For the last two IoIs at this time, I turn to Category 3 on Organizational Aspects of the AAPM. One of the standard bearers of the AAPM has always been, and continues to be, its journal--Medical Physics. Over the past years under the leadership of Editor John Laughlin, the Journal has profited not only in an economic sense, but also scientifically. On behalf of the AAPM, I thank John for his stewardship in achieving the high stature which the Journal now enjoys. Indeed, we owe John a great debt of gratitude. The current Journal format brings to the fore all research areas of medical physics and highlights, for example, diagnostic imaging and nuclear medicine physics as well as the traditional area of radiation therapy. The Journal is responsive to the diverse undertakings and opportunities in the application of physics and mathematics to problems in medicine and biology. Increased reference of articles from Medical Physics within the Science Citation Indices over the past few years bears testimony to the rise in quality. The total number of manuscripts published has been increasing while the time from receipt to acceptance/publication has decreased significantly. The standard has now been passed to the new Editor, Colin Orton. The editorial operation of the Journal has been moved to Headquarters. We look forward with a great deal of optimism to the continued prominence of our Journal under Colin's editorship.

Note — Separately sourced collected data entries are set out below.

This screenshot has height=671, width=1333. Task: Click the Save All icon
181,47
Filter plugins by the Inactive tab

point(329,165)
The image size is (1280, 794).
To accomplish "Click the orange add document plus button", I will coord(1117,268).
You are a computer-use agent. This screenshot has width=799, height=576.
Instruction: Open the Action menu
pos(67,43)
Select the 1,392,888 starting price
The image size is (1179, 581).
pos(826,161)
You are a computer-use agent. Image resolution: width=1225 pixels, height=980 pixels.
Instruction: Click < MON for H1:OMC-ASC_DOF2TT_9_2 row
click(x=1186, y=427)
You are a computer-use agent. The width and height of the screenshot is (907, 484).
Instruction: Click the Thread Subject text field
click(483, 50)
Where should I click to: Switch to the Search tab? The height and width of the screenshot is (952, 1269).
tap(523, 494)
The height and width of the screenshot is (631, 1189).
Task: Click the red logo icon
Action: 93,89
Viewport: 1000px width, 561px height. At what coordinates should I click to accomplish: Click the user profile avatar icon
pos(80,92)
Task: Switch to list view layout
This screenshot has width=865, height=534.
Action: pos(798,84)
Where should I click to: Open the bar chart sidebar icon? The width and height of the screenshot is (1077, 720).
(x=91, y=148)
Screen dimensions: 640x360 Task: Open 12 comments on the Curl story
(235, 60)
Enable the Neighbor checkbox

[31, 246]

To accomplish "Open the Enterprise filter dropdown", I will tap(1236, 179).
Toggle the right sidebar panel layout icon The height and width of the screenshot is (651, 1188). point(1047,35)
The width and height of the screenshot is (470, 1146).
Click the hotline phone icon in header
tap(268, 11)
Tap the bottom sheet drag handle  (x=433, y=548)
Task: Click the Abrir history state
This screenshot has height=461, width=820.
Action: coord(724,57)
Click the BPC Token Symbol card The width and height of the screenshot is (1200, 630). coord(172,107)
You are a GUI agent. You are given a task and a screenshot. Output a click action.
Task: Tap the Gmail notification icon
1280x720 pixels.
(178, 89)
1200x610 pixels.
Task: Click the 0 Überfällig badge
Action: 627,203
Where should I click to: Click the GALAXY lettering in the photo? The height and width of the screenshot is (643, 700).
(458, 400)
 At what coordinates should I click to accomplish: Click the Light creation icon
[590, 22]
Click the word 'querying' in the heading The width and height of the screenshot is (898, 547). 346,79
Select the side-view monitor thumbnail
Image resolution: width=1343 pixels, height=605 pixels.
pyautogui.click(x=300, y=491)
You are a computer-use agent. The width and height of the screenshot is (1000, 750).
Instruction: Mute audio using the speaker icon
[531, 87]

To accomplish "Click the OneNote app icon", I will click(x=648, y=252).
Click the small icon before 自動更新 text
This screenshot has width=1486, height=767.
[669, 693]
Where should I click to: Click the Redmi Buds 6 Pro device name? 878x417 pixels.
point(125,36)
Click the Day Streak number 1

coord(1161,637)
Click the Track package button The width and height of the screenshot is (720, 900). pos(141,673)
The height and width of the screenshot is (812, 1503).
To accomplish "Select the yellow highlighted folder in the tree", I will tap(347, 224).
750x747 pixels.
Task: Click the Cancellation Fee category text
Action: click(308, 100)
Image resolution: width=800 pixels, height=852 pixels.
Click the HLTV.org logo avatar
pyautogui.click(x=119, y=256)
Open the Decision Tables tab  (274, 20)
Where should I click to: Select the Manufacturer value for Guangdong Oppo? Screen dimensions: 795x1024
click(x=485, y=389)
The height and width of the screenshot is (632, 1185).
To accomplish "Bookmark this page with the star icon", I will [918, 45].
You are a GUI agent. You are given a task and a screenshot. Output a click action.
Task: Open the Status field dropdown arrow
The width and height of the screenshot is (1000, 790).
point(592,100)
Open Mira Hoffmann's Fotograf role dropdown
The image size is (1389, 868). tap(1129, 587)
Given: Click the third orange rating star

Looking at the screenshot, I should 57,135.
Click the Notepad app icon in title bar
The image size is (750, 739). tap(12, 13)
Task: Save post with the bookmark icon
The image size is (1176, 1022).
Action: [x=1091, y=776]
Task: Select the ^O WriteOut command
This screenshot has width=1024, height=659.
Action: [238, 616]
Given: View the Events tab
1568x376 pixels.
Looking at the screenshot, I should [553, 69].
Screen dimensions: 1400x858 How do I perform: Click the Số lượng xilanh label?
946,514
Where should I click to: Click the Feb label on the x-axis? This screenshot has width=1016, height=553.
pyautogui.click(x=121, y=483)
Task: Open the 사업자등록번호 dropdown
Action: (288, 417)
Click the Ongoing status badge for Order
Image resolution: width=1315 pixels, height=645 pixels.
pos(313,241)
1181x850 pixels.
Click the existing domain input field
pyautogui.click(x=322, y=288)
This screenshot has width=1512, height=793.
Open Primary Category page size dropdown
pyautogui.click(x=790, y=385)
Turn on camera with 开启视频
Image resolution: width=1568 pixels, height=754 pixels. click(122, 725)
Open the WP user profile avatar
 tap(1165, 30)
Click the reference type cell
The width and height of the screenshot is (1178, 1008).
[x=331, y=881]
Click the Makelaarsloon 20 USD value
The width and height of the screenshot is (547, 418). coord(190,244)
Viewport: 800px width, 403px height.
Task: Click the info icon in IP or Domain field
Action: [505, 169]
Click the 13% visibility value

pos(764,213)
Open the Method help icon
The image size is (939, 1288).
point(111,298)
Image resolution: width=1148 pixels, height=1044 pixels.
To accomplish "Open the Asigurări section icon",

My final IoI comments focus on the volunteer participation of the AAPM membership on behalf of their Association. The committee system is one of the absolute strengths of our organization. As President-Elect, I completed the process of the Committee appointments and reappointments for 1997. The total number of committee entities requiring volunteer participation is 103 (3 councils, 36 committees, 24 sub-committees, and 40 task groups). On behalf of the AAPM, I thank the literally hundreds of individuals who have contributed their time and expertise on these councils, committees, and task groups engaged in vital functions on behalf of the scientific, educational, and professional missions of the AAPM. As we move into 1997, I am confident that this energy and support for our activities will continue. In particular, we always reach out to the younger members with a call for participation as they begin their walk down the pathway to leadership within the AAPM. If you have not been selected for committee membership this year, please persevere with your request. I urge you to take the opportunity to become familiar with the individual committee activities within your field of interest and attend their meetings at the AAPM Annual Meeting to be held this year in Milwaukee. Through direct interaction with the chairs of the various committees and task groups, the likelihood that a membership position will be identified is increased.

The Mission for 1997:

In conclusion, I am honored to serve as President of the AAPM in 1997. In somewhat of a twist on the pronouncements of Camelot, it is my position that there are two legitimate questions for members to ask. Certainly one of them is, "What can I, as a member, do for the AAPM?" Here, the volunteer participation in the committee system is evident as a prime example. But an equally legitimate question is, "What can the AAPM do for me as a member?" The AAPM must be positioned to represent the profession of medical physics in an effective manner and lead forward with programs which benefit the membership. This will be the continuing mission for 1997.